--- START OF PAGE ---

DataSets¶

A DataSet is a named data contract that describes a table, S3 prefix, or Kafka topic living in a Store. DataSets are declarative metadata — they define what data exists, where it lives, its schema, and how it is classified, without containing any runtime logic.

What is a DataSet?¶

Aspect	Description
Declarative	No code — just a YAML file describing the data contract
Store-bound	Every DataSet references a Store that provides connection details
Schema-aware	Declares column names, types, PII flags, and lineage links
Classified	Carries data sensitivity classification (public, internal, confidential, restricted)
Versioned	Semantic version tracks contract evolution
Scoped	Each DataSet belongs to a namespace and is referenced by Transforms

DataSet Structure¶

DataSets live in the dataset/ directory (or any directory you choose) alongside other manifests:

my-pipeline/
├── connector/
│   ├── postgres.yaml
│   └── s3.yaml
├── store/
│   ├── warehouse.yaml
│   └── lake-raw.yaml
├── dataset/
│   ├── users.yaml
│   ├── users-parquet.yaml
│   ├── orders.yaml
│   └── orders-parquet.yaml
├── dataset-group/
│   └── pg-snapshot.yaml
└── dk.yaml                  # Transform manifest

DataSet manifest¶

Every DataSet is defined by a YAML file with kind: DataSet:

dataset/users.yaml

apiVersion: datakit.infoblox.dev/v1alpha1
kind: DataSet
metadata:
  name: users                         # DNS-safe, 1-63 characters
  namespace: default
  version: 1.0.0                      # Semantic version
  labels:
    team: data-engineering
    domain: identity
spec:
  store: warehouse                    # References a Store by name
  table: public.users                 # Table name (for relational stores)
  classification: confidential        # Data sensitivity level
  schema:
    - name: id
      type: integer
    - name: email
      type: string
      pii: true
    - name: created_at
      type: timestamp

Location Types¶

A DataSet must specify at least one of table, prefix, or topic to identify where the data lives within the Store:

Field	Store type	Example
`table`	Relational databases (Postgres, Snowflake)	`public.users`
`prefix`	Object stores (S3)	`data/users/`
`topic`	Streaming platforms (Kafka)	`user-events`

Schema and Lineage¶

DataSets declare their columns in the spec.schema array. Each column can optionally carry a from field that links it to a column in another DataSet, establishing column-level lineage:

dataset/users-parquet.yaml

apiVersion: datakit.infoblox.dev/v1alpha1
kind: DataSet
metadata:
  name: users-parquet
  namespace: default
spec:
  store: lake-raw
  prefix: data/users/
  format: parquet
  classification: confidential
  schema:
    - name: id
      type: integer
      from: users.id                  # Lineage: came from users.id
    - name: email
      type: string
      pii: true
      from: users.email               # Lineage: came from users.email
    - name: created_at
      type: timestamp
      from: users.created_at

Classification¶

Every DataSet should declare a classification level:

Level	Description
`public`	Non-sensitive, publicly shareable data
`internal`	Internal-only, no PII
`confidential`	Contains PII or sensitive business data
`restricted`	Highly regulated data (financial, health)

--- END OF PAGE ---
--- START OF SOURCE EXCERPT ---

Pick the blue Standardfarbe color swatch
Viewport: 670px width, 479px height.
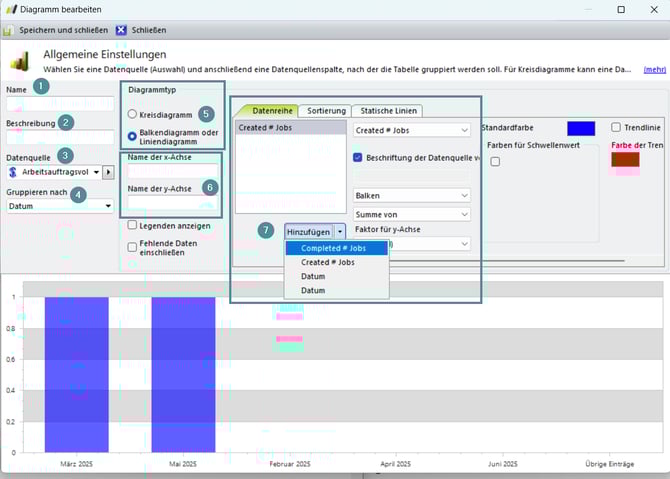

--- END OF SOURCE EXCERPT ---

Retype the passage of the DataSets page between "A DataSet is" and "any runtime logic.", inclusive.

A DataSet is a named data contract that describes a table, S3 prefix, or Kafka topic living in a Store. DataSets are declarative metadata — they define what data exists, where it lives, its schema, and how it is classified, without containing any runtime logic.